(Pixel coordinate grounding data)
|---|

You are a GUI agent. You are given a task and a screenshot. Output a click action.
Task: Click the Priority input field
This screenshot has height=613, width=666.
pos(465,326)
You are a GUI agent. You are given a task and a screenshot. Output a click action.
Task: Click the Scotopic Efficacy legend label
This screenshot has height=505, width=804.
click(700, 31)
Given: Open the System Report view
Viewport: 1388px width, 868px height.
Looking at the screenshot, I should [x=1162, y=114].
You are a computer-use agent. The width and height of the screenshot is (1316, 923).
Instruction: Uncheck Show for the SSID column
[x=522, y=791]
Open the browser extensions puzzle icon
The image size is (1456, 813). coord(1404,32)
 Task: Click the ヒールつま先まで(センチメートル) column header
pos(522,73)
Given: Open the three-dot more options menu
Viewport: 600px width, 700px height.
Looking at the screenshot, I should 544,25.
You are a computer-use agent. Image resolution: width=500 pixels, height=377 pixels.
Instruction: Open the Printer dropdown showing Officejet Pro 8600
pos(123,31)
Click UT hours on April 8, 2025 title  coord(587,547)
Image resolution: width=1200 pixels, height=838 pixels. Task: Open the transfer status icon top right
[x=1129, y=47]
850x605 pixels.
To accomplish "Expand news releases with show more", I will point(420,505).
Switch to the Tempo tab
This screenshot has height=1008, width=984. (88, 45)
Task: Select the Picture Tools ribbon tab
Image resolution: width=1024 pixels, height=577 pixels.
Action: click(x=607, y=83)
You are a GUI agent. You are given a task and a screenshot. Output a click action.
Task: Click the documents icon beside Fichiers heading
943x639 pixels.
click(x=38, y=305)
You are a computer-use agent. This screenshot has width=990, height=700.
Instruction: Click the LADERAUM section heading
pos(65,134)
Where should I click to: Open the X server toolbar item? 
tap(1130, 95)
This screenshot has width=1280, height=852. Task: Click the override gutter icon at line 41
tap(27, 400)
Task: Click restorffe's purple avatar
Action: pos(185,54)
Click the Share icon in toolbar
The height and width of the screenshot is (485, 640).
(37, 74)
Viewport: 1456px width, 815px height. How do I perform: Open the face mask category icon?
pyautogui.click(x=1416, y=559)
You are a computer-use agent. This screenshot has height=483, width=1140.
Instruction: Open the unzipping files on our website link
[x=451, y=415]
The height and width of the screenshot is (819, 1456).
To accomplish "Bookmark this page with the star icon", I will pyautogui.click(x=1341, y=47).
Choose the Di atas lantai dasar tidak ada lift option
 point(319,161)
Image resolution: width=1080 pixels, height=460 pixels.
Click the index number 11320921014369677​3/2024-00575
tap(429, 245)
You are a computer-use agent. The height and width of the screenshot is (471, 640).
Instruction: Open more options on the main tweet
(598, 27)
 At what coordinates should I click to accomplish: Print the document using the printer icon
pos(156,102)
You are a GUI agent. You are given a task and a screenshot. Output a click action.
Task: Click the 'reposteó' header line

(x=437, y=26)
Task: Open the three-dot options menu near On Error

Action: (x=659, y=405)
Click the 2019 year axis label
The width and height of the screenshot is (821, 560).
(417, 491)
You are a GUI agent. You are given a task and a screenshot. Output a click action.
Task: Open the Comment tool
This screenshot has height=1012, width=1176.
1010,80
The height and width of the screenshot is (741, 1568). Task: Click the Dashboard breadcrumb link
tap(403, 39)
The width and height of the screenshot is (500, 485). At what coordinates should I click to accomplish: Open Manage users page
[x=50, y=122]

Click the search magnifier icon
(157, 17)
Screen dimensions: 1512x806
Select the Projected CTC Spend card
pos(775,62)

|---|

Start at the first line of the data above. Stop after the line containing "Task: Click the Scotopic", reproducing each line exactly and adding nothing.

EXERCISE RESPONSE
You are a GUI agent. You are given a task and a screenshot. Output a click action.
Task: Click the Priority input field
This screenshot has height=613, width=666.
pos(465,326)
You are a GUI agent. You are given a task and a screenshot. Output a click action.
Task: Click the Scotopic Efficacy legend label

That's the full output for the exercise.